Kızı trafik kazasında ölümden dönen doktor Doç. Dr. Gülay Ceylaner, kazaya yol açan TIR şoförünün daha önce da ölümlü kazalara yol açtığını öğrenince isyan etti: “Kaç kişiyi daha öldürünce, bu şoförün ehliyetini alalım. Trafik kazalarıyla birini hatta birkaç kişiyi öldürmenin cezası bu kadar hafif mi olmalı? Üç kişiyi öldüren biri trafikte ağır vasıta kullansın mı?”
Ceylaner’in Twitter paylaşımı şöyle:
*Kaç kişi öldürürse, kaç kaza yaparsa bir kişi bir daha trafiğe çıkmasın? Bir acının öyküsü. Kelebekler kadar güzelsin. Ve bir kelebek kadar ömrün oldu Mustafa’m.
*Ben bir anneyim. Ben bu ülkenin bir aydınıyım, doktoruyum, akademisyeniyim. Ben bu ülkede yaşayan bir bireyim. Sizinle paylaşmak istediğim ve dikkatinizi çekmek istediğim nokta şu: Trafik kazasında biri ölünce cezası nedir biliyor musunuz? Ben maalesef öğrendim.
*24 Ocak 2023 saat 18:08 Ankara’da yoğun bir iş gününden sonra eşimle bir telefon aldık. Kaçınız jandarmadan telefon aldı bilmiyorum. Ama jandarma kendini tanıtınca içiniz cız ediyormuş. “Gülay Ceylaner’le mi görüşüyorum? Kızınız Beste, Söke Aydın yolunda bir trafik kazası yaptı.” O an dünyadan kopuyorsunuz. Duymak istemiyorsunuz direkt kapatmak istiyorsunuz telefonu ama kapatamıyorsunuz. “Nesi var kızımın?” Karşıdan jandarmanın sevgi dolu samimi sesi “Endişelenmeyin sadece kolu kırık.” Emin olun ses tonu ve konuşmanın vurgusu kazınıyor beyninize. Kızım iyi. Sadece kolu kırık. Babası arabayla gidip kızımı alıp geleyim dedi, arabayla gitme tam anlayalım diyebildim.

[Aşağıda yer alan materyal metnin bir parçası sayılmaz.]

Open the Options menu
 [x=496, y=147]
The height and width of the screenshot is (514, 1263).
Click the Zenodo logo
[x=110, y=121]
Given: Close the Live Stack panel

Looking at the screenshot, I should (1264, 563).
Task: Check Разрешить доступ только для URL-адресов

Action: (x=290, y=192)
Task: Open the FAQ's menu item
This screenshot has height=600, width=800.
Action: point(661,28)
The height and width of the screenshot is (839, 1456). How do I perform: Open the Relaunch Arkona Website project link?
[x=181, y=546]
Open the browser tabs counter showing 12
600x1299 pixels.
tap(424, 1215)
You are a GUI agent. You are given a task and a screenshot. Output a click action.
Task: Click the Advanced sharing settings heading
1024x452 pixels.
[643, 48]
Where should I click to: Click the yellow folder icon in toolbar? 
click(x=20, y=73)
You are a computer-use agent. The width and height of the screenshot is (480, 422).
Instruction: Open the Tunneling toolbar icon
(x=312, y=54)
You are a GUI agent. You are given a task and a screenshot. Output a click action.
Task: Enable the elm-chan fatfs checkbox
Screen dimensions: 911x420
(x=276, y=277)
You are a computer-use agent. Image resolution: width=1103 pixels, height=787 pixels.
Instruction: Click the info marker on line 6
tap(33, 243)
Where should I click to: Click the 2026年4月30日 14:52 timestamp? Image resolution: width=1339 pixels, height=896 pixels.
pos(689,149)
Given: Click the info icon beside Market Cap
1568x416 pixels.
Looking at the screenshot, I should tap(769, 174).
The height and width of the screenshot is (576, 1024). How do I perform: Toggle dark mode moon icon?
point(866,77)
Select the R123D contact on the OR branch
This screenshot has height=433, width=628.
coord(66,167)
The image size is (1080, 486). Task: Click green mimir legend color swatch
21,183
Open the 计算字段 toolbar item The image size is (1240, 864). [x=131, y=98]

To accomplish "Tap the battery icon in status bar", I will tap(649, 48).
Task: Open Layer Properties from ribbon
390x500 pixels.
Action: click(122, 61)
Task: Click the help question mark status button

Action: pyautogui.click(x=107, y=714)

*Sonra nakledildiği hastaneyi ısrarla arayarak haber aldım. Doktor değilim artık. Sadece anneyim, bir ışık arayan. Kızım, Bestem beşinci sınıf tıp öğrencisi. Ders çalışmaya gitmişti, daha iki saat önce telefonla konuştum, bıcır bıcırdı. Gerçek mi bunlar?
*Sonunda doktora ulaşıyorum. Tüm uzun kemiklerde parçalı kırık, karaciğerde yırtık, böbrek fonksiyonları bozuk, akciğerde pnömotoraks. Göğüs sıkışması var, kafa travması, çoklu organ yetmezliği. Çok ciddi hayati tehlike var, hemen gelin.
*Ben Ankara’dayım. Orası dünyanın öbür ucu… Nasıl geleyim. Uçak… Uçak yok. İstanbul aktarmalı saat 22:00’ye bulduk. Ama saat 19:00. Nasıl geçer o üç saat. Geçmiyor. O sırada sosyal medya kazayı tüm detayları ve fotoğraflarıyla paylaşmış. Oğlum görmüş, aradı beni “Annem.. maalesef arabada bir arkadaşları kaza anında vefat etmiş.” Mustafa’mız. Daha 23 yaşında.
*Bakamadım fotoğraflara, hayat durdu sanki. Kızım diyebildim. Küçük bir ilçede… Böyle bir kazadan o da kurtulamaz ki… Gidiyorum ama dile getirmiyorum. “Yaşıyor mu” sorusu gitmiyor kulaklarımdan. Öldü ama söylemiyorlar diyorum küçük küçük. İçime içime ağlıyorum. Sonra Adnan Menderes Üniversitesi’ne sevk dediklerini duyuyorum. Bu ne demek biliyor musunuz? Ölmedi demek. Az da olsa şansımız var. Nefes alamıyorum. Unutuyor muyum nefes almayı. Yoo alıyorum ama niye hava girmiyor ciğerlerime bilmiyorum.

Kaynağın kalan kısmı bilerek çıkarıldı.